In September 2022, at the age of 83, Yvon Chouinard announced that he was donating ownership in Patagonia to a trust to ensure profits are used for addressing climate change.

“One option was to sell Patagonia and donate all the money,” he wrote. “But we couldn’t be sure a new owner would maintain our values or keep our team of people around the world employed.

“Another path was to take the company public. What a disaster that would have been. Even public companies with good intentions are under too much pressure to create short-term gain at the expense of long-term vitality and responsibility.

“Truth be told, there were no good options available. So, we created our own.”

CHOUINARD’S PLAN

“Earth is now our only shareholder,” he wrote on his own company’s website.

“Here’s how it works: 100% of the company’s voting stock transfers to the Patagonia Purpose Trust, created to protect the company’s values; and 100% of the nonvoting stock had been given to the Holdfast Collective, a non-profit dedicated to fighting the environmental crisis and defending nature.

“The funding will come from Patagonia: Each year, the money we make after reinvesting in the business will be distributed as a dividend to help fight the crisis.

“Despite its immensity, the Earth’s resources are not infinite, and it’s clear we’ve exceeded its limits.
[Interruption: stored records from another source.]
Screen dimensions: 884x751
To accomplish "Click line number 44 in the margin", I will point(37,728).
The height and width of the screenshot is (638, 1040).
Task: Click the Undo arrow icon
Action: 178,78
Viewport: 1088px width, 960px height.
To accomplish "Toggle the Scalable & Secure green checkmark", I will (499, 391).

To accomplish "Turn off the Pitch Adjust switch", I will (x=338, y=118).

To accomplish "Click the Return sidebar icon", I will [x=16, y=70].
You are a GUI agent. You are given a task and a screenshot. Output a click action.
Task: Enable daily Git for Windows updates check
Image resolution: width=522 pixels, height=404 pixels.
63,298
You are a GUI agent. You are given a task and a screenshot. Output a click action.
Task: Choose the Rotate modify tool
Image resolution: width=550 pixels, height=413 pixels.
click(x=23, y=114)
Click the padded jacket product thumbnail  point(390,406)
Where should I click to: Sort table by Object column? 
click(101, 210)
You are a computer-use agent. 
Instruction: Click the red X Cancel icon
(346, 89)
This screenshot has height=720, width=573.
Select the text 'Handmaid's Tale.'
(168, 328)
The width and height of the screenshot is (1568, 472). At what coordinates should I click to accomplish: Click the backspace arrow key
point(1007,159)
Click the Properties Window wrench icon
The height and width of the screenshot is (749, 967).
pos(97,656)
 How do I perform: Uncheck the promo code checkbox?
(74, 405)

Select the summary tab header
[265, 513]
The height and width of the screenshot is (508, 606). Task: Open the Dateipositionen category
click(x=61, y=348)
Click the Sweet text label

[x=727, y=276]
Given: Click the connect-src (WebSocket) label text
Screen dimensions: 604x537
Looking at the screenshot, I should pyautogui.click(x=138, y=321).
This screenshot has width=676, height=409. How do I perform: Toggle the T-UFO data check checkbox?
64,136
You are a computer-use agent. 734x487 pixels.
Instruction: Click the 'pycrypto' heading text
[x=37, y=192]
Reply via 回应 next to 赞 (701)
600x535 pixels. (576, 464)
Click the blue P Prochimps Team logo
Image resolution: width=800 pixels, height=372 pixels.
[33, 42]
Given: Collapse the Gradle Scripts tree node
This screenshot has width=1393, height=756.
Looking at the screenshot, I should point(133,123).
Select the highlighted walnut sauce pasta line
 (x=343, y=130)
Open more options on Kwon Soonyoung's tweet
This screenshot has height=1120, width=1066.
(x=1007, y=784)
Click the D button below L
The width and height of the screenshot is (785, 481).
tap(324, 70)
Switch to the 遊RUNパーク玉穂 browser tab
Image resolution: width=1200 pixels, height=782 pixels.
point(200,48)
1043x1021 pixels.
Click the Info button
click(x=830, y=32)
But it’s also resilient. We can save our planet if we commit to it.”

It is estimated that profits to be donated to climate causes will amount to around $100m (£87m) a year, depending on the health of the company.

Chouinard’s stance has been met with universal praise – and some excitement – from environmental activists, many of whom are clearly hoping that other businesspeople follow Chouinard’s lead.

As for Chouinard himself, this announcement clearly means he is trying to ensure that the Patagonia brand is futureproofed, and can never fall into the hands of the companies he has accused of greenwashing.

If that doesn’t appeal to wealthy, healthy, adventure-types with a sense of environmental awareness, then little will.